Requirements. Which lines in the items below contain the string "width"? Extract each one in full.

(Lines of data)

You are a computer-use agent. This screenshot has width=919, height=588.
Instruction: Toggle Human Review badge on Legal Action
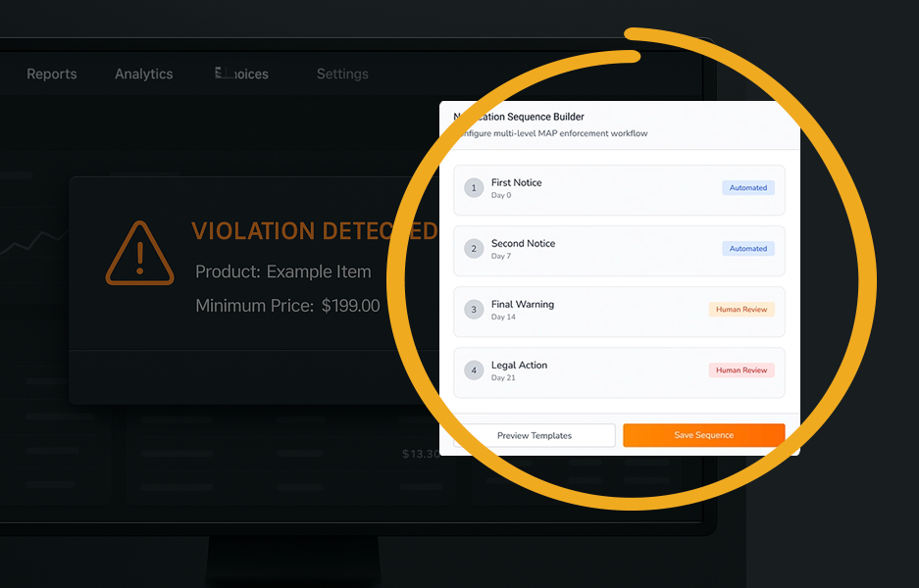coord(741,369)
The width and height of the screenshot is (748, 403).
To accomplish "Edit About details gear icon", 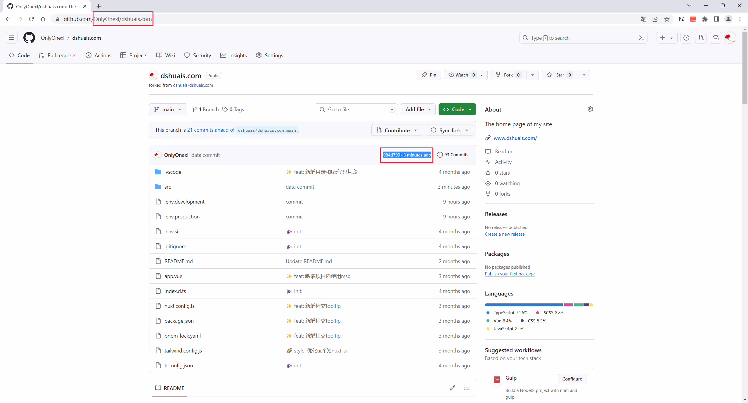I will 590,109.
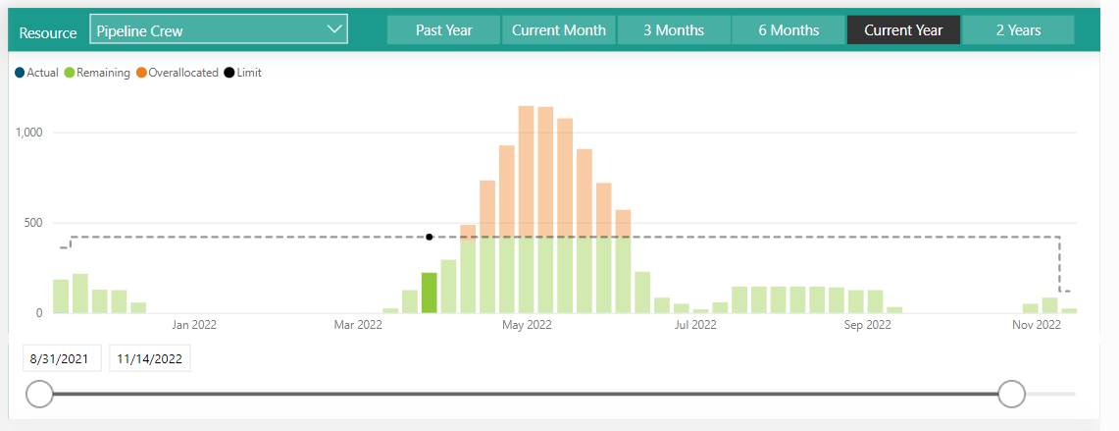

Correct answer.
You are a computer-use agent. This screenshot has width=919, height=588.
The width and height of the screenshot is (748, 403).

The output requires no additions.